La visibilità ridotta in porto rappresenta un fattore critico nelle operazioni navali, perché limita la capacità di valutare distanze e ostacoli. Ruggiero ha raccontato che non ebbe il tempo di sedersi nuovamente prima che si verificasse il primo evento esplosivo che diede il via alle operazioni di spegnimento. In questo contesto la nebbia non è stata solo un dettaglio meteorologico, ma un elemento che ha complicato comunicazioni e movimenti dell’equipaggio.

La lotta contro il fuoco e il progressivo cedimento

Immediatamente dopo la scoperta del principio d’incendio, l’equipaggio è intervenuto con le manichette per tentare di spegnere le fiamme. Ruggiero ha descritto una prima fase in cui le fiamme sono sembrate sotto controllo, ma poi si è verificato un ritorno di fiamma che ha reso vano ogni sforzo di contenimento. L’episodio evidenzia la pericolosità degli incendi a bordo di petroliere, dove la presenza di carburante e vapori può provocare riaccensioni improvvise e violente.

Ordini, contrordini e la decisione di abbandonare

Nel racconto emergono anche i momenti di confusione legati agli ordini impartiti: fu chiesto a Ruggiero e ad altri di portarsi a prua per salpare l’ancora, ma l’operazione non fu completata a causa di un contrordine. Pochi istanti dopo, la situazione divenne talmente critica che giunse l’ordine generale di abbandonare la nave. Le fiamme avevano raggiunto l’area sottostante la postazione di comando, rendendo impraticabile qualsiasi intervento ulteriore e impellente la fuga dal ponte.

Evacuazione, scialuppa e salvataggio

Ruggiero ha narrato il successivo passaggio verso la scialuppa di salvataggio, dove l’equipaggio si radunò trovando inizialmente tutti presenti tranne il comandante. In quel frangente una ricerca rapida permise di rintracciarlo mentre recuperava documenti dalla cassaforte, azione che gli era stata richiesta per mettere in sicurezza la documentazione di bordo. Ruggiero stesso si occupò di far prendere alcuni libretti da una cassetta, preservando così parte della documentazione personale dell’equipaggio.

Attraccata la scialuppa, Ruggiero ha ricordato di aver provveduto ad ammainarla e di aver raggiunto i colleghi tramite la biscaglina, termine che indica la passerella d’imbarco. Successivamente i rimorchiatori presenti in porto hanno prestato soccorso e hanno imbarcato i naufraghi, completando così la fase di salvataggio dei membri dell’equipaggio superstiti.

Significato della testimonianza per l’inchiesta

La deposizione di Ruggiero fornisce elementi di dettaglio utili per la commissione chiamata a ricostruire la dinamica del disastro del Moby Prince. Oltre alla cronaca dei fatti, emergono questioni tecniche e umane: dall’impatto della nebbia sulle operazioni al ruolo delle procedure di emergenza, passando per la gestione della documentazione e la coordinazione durante l’evacuazione. Queste osservazioni contribuiscono a chiarire parti di una vicenda che ha causato 140 vittime e che continua a essere oggetto di analisi e ricerca della verità.

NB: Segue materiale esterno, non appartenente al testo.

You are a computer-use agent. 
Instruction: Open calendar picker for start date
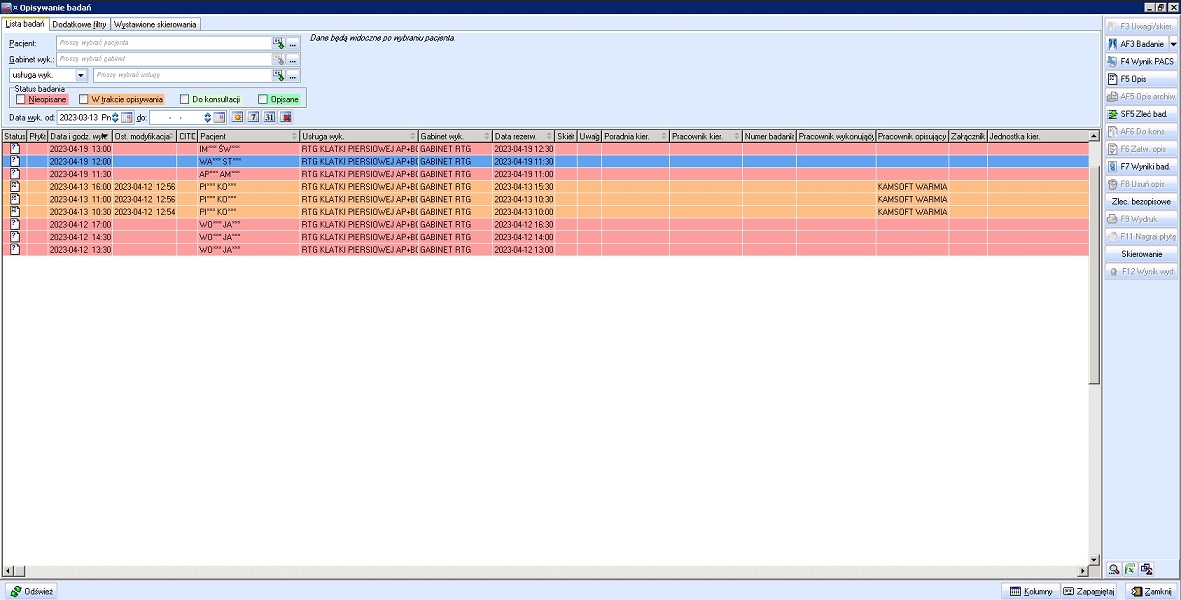pyautogui.click(x=127, y=118)
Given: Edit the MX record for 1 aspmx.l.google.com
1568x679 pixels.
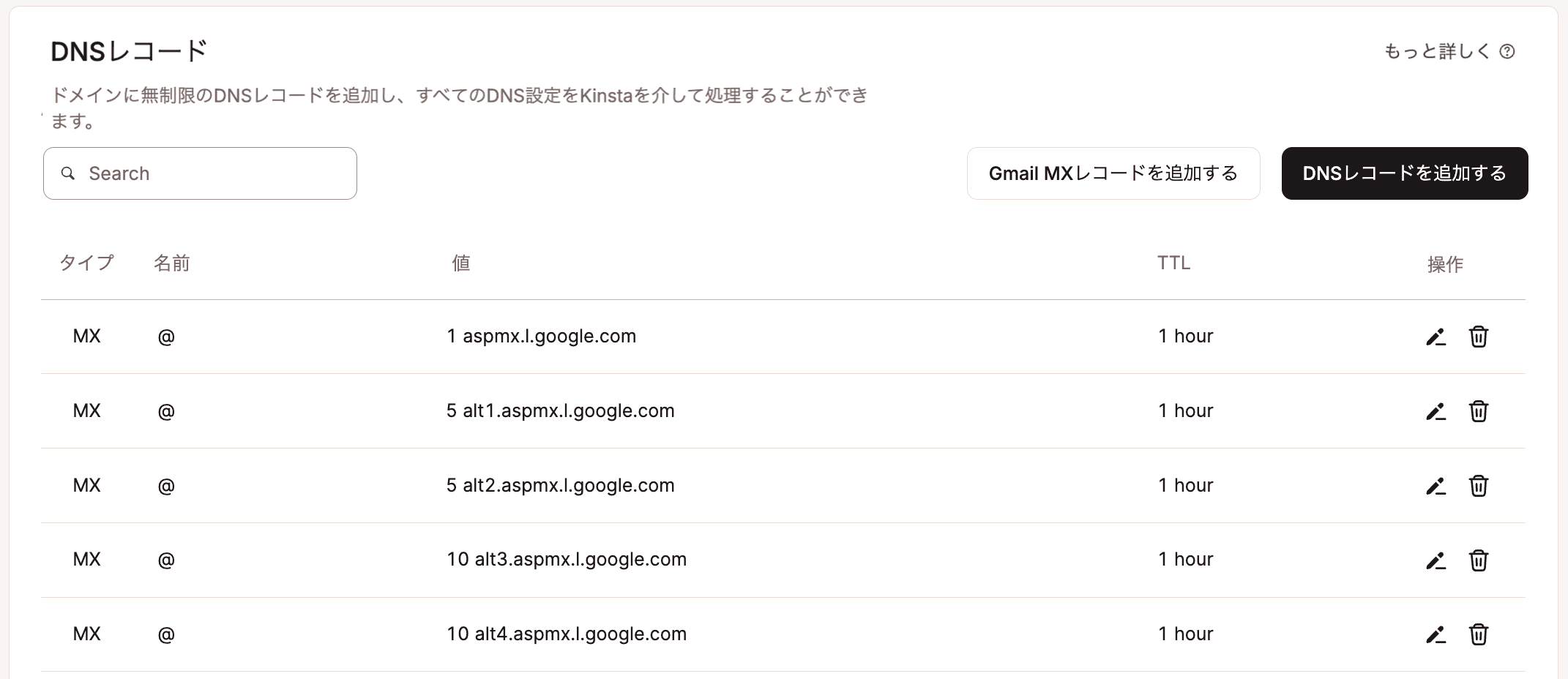Looking at the screenshot, I should [x=1436, y=337].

La memoria di chi ha vissuto quei momenti rimane fondamentale per comprendere non solo cosa accadde, ma anche come prevenire tragedie analoghe in futuro: migliorare le procedure, la formazione e la prontezza delle risposte a bordo di navi impegnate in traffici pericolosi è una lezione preziosa che la commissione dovrà valorizzare.